A Republican-led bill aimed at preventing pension fund managers from considering environmental, social and corporate governance (ESG) issues for investments cleared Congress, likely setting up the first veto of Joe Biden’s presidency.
John Tobin is professor of practice at Cornell’s SC Johnson College of Business, and a former Managing Director and Global Head of Sustainability at Credit Suisse. He says ESG remains good business for investors and bankers.
“The notion of socially responsible investing, or ESG investing, got started many decades ago with church leaders seeking to align their churches’ investments with their religious convictions, excluding gambling, alcohol, armaments, and other ‘sin stocks’.
“If ESG opponents wanted to stop any consideration of environmental or social issues in investments, they should have started a long time ago—that train has left the station. Today, executives at just about every major company consider and manage ESG issues—and to not do so would pose big reputational and litigation risks and endanger their social licenses to operate. Not evaluating and managing ESG is just no longer an option.

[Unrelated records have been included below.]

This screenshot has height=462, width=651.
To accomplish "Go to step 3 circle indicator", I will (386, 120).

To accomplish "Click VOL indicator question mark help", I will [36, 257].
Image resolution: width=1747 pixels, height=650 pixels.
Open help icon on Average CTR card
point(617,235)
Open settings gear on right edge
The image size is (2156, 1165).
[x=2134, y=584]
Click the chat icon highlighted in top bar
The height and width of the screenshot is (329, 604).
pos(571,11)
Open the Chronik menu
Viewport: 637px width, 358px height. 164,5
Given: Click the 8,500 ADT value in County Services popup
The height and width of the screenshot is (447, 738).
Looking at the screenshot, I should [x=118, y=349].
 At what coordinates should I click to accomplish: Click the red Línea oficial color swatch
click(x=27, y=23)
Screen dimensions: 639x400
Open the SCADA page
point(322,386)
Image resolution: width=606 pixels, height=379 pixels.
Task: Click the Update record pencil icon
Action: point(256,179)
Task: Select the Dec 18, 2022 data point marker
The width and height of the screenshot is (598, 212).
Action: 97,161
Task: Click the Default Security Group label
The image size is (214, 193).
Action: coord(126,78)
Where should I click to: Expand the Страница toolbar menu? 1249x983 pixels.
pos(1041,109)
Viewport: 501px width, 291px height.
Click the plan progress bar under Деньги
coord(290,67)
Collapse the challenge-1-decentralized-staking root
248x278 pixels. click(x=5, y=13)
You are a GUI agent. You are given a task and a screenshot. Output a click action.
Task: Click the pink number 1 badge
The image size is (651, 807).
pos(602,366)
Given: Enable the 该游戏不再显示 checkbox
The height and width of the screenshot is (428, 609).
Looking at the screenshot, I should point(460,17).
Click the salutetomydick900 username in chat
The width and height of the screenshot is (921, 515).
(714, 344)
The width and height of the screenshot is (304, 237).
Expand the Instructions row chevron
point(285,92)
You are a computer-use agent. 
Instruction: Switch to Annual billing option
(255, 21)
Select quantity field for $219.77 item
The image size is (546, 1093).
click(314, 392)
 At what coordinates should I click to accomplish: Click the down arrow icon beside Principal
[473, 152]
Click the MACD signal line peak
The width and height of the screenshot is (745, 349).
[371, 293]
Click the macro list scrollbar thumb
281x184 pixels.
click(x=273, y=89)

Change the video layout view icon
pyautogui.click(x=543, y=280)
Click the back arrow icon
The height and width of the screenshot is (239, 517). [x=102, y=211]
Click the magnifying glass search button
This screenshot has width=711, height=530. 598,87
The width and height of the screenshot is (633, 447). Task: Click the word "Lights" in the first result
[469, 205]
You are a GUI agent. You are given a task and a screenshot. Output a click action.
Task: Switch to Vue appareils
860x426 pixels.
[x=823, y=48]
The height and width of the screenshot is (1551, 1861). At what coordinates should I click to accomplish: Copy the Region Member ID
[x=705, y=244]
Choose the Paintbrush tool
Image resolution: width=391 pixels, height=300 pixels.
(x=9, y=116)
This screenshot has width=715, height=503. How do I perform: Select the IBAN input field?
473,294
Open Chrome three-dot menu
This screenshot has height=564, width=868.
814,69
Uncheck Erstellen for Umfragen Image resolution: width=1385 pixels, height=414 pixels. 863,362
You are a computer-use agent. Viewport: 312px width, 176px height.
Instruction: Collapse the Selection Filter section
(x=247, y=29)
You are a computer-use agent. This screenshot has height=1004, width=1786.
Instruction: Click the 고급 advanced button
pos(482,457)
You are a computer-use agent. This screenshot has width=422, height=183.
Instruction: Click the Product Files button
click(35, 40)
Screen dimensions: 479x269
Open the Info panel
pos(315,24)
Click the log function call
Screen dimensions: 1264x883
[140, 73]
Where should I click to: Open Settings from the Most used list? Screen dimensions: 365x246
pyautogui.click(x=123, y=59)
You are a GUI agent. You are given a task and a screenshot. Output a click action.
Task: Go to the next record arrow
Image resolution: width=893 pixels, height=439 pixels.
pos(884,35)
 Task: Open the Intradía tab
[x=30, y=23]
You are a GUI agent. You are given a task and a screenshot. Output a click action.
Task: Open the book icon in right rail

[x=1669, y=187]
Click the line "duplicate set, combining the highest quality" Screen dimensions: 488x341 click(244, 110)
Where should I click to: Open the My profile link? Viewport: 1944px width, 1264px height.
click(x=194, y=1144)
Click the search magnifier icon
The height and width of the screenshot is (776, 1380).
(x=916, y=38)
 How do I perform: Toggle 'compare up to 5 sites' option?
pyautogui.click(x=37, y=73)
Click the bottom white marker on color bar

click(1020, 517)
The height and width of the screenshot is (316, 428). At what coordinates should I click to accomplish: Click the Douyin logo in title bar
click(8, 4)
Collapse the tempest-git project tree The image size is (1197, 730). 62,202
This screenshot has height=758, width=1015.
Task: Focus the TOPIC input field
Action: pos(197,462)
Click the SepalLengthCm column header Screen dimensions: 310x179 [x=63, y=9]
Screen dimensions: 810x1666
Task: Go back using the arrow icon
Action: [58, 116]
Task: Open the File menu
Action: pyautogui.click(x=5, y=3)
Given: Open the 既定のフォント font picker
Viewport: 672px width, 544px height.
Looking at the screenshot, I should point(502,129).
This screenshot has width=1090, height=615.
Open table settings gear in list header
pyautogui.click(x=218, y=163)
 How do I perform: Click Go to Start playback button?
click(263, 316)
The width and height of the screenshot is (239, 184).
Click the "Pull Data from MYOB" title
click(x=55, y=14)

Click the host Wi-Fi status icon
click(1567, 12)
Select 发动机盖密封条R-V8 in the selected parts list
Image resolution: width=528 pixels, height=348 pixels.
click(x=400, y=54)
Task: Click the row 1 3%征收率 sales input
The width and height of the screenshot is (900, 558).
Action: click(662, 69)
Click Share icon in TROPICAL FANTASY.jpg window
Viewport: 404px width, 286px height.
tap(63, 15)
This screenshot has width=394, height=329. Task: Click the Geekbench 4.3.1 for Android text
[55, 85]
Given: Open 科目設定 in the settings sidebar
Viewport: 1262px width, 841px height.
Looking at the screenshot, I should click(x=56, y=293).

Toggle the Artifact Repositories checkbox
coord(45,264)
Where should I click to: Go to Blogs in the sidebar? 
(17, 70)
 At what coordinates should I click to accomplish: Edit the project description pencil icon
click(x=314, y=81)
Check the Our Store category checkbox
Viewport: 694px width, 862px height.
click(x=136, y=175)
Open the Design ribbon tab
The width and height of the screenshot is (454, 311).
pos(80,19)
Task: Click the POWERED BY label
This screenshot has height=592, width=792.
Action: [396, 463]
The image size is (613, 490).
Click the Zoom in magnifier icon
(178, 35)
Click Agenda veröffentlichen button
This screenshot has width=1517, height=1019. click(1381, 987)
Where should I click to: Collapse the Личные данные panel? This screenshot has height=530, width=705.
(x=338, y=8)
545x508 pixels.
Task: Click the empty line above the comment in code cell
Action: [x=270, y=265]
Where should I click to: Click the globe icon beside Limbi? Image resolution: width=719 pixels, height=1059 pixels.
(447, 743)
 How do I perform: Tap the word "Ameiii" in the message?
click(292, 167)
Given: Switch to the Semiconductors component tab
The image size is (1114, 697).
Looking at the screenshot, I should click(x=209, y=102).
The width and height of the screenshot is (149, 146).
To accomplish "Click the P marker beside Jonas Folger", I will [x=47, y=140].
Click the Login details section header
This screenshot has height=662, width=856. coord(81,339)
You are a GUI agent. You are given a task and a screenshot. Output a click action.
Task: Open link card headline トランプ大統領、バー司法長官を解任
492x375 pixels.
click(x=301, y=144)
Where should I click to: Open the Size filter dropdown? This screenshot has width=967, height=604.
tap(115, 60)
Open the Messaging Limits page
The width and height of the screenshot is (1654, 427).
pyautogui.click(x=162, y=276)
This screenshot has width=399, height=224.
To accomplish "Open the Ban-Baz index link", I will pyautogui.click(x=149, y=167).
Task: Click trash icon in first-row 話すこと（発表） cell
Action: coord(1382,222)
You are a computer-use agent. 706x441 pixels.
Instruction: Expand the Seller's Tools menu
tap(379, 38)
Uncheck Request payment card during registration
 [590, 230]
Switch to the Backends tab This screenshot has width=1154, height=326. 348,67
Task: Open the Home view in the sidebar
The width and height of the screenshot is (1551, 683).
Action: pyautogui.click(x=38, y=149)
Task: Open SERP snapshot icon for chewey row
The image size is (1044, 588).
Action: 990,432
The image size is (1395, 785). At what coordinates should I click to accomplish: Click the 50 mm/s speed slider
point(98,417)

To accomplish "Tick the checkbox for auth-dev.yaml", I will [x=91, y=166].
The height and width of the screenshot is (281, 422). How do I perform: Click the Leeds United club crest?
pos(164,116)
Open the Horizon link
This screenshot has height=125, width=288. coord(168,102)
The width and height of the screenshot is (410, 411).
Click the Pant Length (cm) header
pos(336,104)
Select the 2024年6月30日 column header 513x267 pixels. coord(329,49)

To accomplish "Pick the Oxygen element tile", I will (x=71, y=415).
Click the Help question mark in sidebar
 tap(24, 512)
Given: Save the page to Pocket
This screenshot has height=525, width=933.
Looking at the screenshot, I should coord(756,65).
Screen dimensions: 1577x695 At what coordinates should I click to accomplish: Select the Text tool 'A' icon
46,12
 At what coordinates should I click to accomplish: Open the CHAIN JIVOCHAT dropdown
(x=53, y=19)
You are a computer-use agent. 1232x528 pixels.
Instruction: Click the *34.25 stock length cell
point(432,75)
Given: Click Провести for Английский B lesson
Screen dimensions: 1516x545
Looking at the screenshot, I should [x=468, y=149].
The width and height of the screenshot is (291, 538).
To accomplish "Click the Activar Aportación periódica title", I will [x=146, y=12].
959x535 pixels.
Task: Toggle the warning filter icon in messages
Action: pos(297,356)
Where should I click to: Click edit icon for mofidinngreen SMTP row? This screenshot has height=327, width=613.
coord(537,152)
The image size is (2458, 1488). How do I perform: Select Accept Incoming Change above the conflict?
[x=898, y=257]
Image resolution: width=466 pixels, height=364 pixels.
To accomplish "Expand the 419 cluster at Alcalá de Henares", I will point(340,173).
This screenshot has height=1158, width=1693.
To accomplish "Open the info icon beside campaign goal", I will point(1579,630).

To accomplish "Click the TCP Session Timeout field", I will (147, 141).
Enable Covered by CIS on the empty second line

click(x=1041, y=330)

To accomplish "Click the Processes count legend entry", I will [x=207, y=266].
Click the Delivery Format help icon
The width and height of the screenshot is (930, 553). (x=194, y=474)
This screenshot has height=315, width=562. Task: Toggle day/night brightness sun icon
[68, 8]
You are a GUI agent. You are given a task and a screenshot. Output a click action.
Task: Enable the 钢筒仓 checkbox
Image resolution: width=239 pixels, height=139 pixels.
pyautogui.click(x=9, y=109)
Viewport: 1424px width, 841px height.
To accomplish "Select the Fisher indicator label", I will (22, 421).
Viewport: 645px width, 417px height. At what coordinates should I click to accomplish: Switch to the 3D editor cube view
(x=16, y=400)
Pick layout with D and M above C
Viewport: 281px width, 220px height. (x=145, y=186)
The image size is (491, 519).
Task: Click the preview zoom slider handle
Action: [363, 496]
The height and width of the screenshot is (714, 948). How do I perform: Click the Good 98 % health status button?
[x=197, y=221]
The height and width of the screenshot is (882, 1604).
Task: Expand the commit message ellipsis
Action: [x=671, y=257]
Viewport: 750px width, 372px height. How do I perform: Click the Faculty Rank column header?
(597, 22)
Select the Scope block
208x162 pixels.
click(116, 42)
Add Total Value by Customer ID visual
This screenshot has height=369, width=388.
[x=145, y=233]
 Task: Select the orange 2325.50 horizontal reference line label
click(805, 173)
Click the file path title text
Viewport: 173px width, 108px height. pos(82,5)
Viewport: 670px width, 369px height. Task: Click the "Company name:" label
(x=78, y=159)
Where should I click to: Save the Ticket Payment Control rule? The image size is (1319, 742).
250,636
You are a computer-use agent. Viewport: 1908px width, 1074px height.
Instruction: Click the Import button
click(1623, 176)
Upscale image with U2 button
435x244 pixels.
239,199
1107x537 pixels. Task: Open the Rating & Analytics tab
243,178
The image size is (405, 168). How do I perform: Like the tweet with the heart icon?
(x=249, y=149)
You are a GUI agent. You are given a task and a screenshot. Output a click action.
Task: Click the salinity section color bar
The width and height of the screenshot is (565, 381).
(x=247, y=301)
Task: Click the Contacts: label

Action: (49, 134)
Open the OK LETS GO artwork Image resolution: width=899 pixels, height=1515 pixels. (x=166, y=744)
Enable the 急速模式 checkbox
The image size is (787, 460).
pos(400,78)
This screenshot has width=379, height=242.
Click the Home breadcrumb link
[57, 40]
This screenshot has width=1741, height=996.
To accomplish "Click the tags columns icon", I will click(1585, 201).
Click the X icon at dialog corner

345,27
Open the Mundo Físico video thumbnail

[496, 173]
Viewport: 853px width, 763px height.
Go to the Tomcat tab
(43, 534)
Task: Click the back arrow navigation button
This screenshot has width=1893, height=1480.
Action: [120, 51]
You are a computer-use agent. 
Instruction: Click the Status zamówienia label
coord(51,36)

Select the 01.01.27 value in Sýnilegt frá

“Maximizing risk-adjusted returns on investment and protecting the environment are not mutually exclusive. Anyone suggesting that has apparently never heard of a company called Tesla.
“It is actually true that ESG investing can be risky and can hurt retirement assets—but this applies to all investments, not just ESG. There have always been good and bad investments, and this is why investment decisions should be made by investors and their financial advisors, rather than by industry lobbyists or politicians.”